◆ Your assignment ◆
Up to and including the line holding "Given: Click the Otvoriť ako plus icon", write out the data exactly from its first line, but not the pictures.

Saved entries:
---+---
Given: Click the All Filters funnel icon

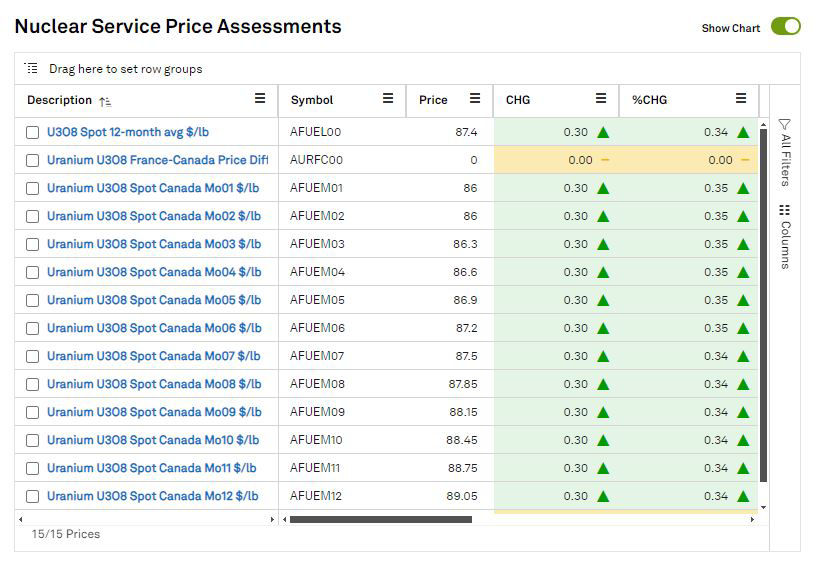Looking at the screenshot, I should click(785, 124).
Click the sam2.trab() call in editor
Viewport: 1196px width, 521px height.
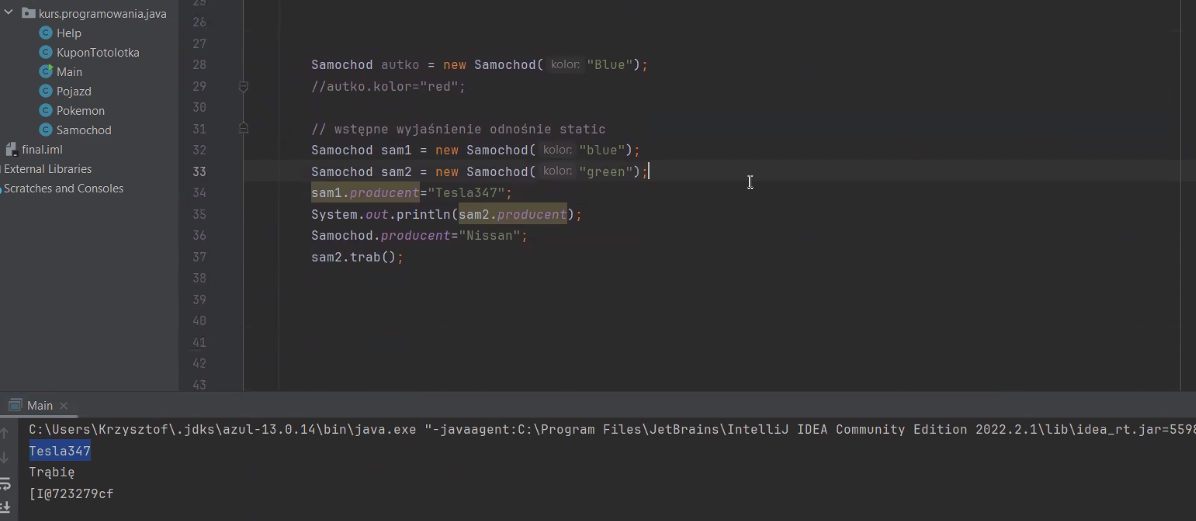click(356, 257)
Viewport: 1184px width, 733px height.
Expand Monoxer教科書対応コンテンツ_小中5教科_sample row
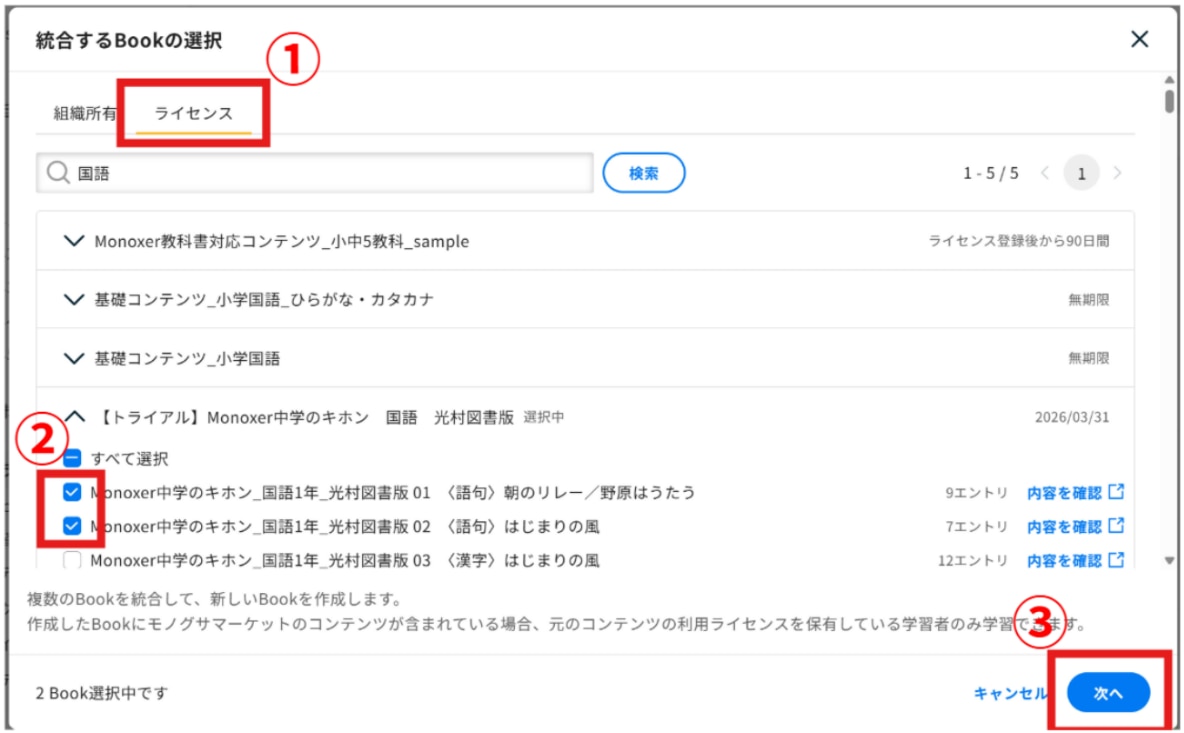pos(73,241)
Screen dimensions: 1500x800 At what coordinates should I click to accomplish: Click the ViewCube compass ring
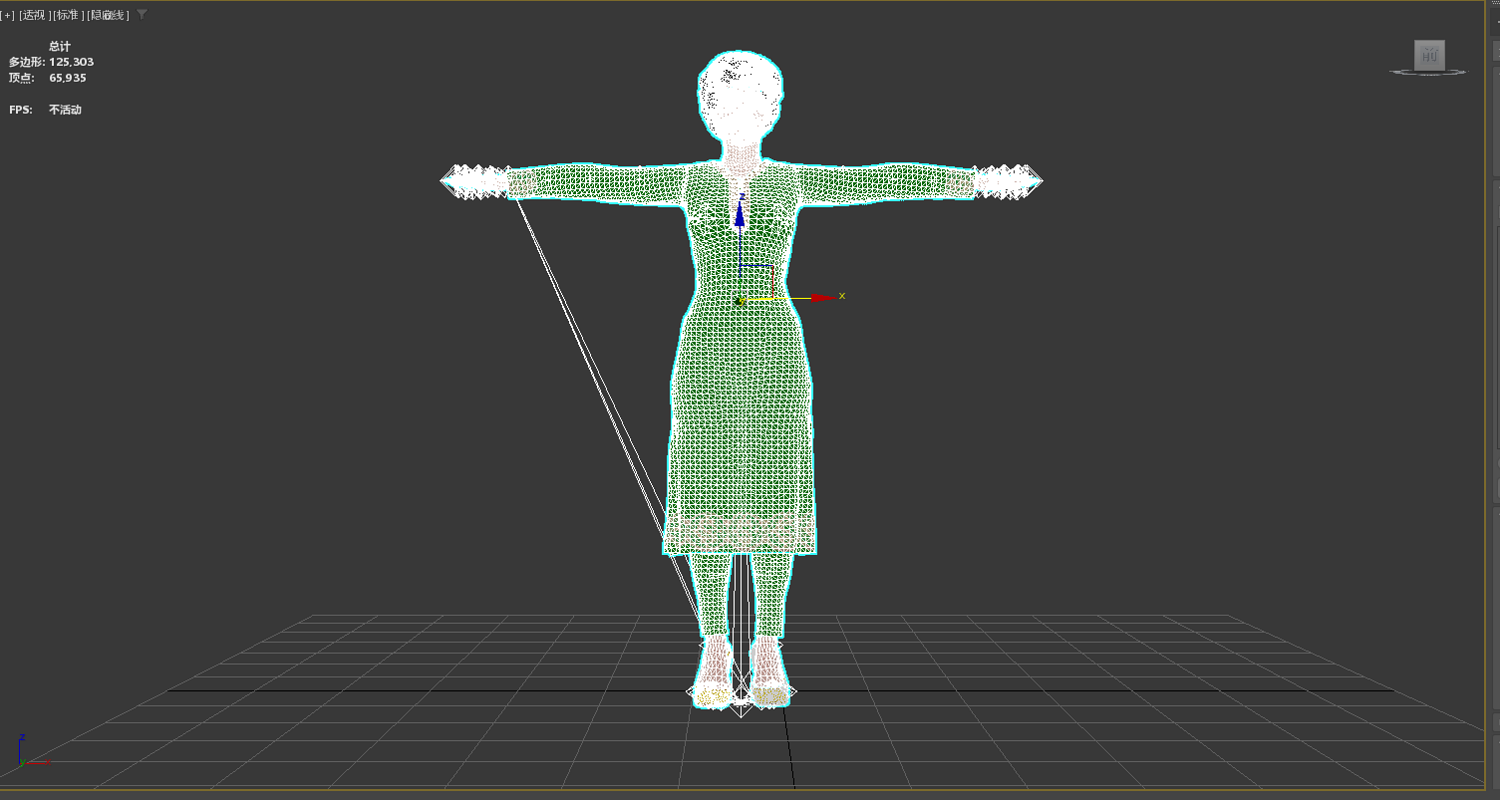coord(1429,72)
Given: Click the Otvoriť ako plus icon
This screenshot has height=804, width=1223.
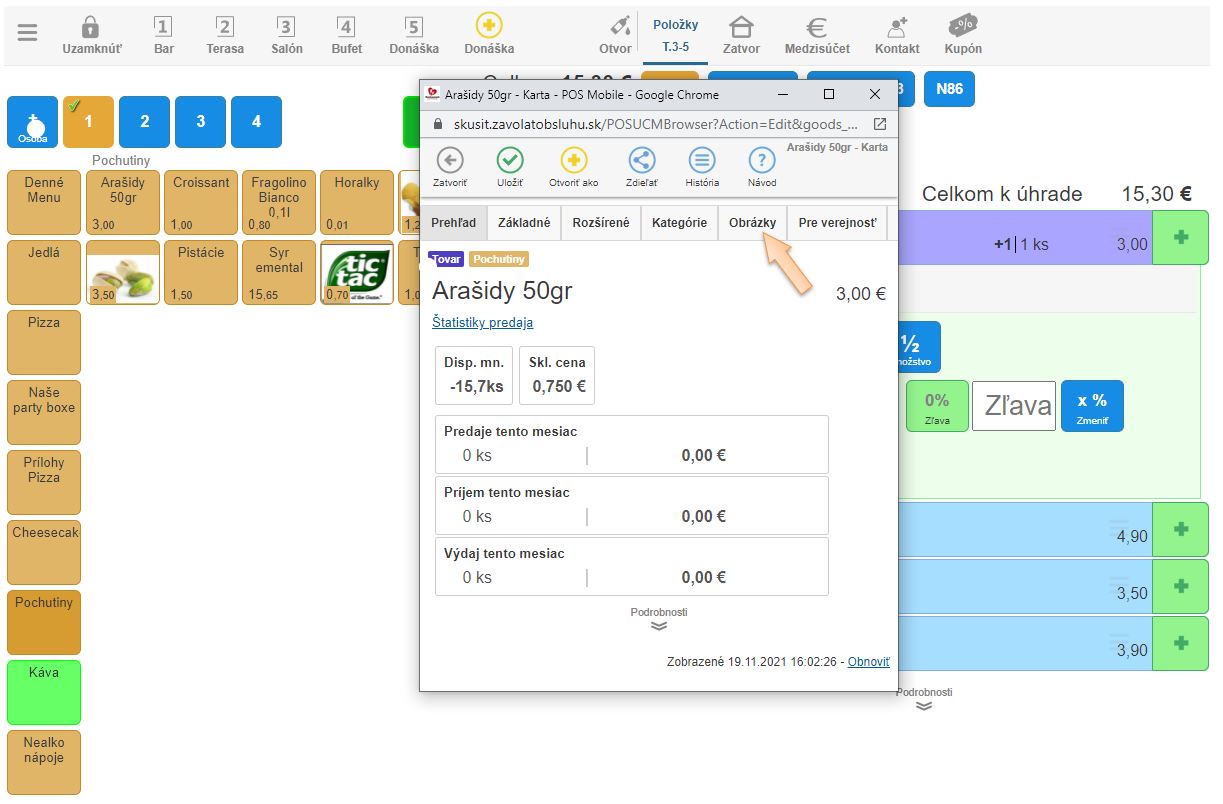Looking at the screenshot, I should pos(573,160).
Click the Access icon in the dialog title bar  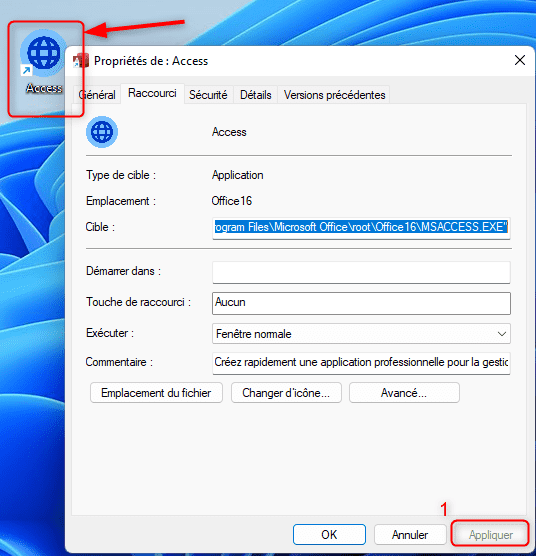pyautogui.click(x=81, y=61)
---+---
◆ Answer space ◆
Given: Click the All Filters funnel icon

Looking at the screenshot, I should click(785, 124).
Click the sam2.trab() call in editor
Viewport: 1196px width, 521px height.
click(356, 257)
Viewport: 1184px width, 733px height.
Expand Monoxer教科書対応コンテンツ_小中5教科_sample row
pos(73,241)
Screen dimensions: 1500x800 At what coordinates should I click to accomplish: Click the ViewCube compass ring
coord(1429,72)
Given: Click the Otvoriť ako plus icon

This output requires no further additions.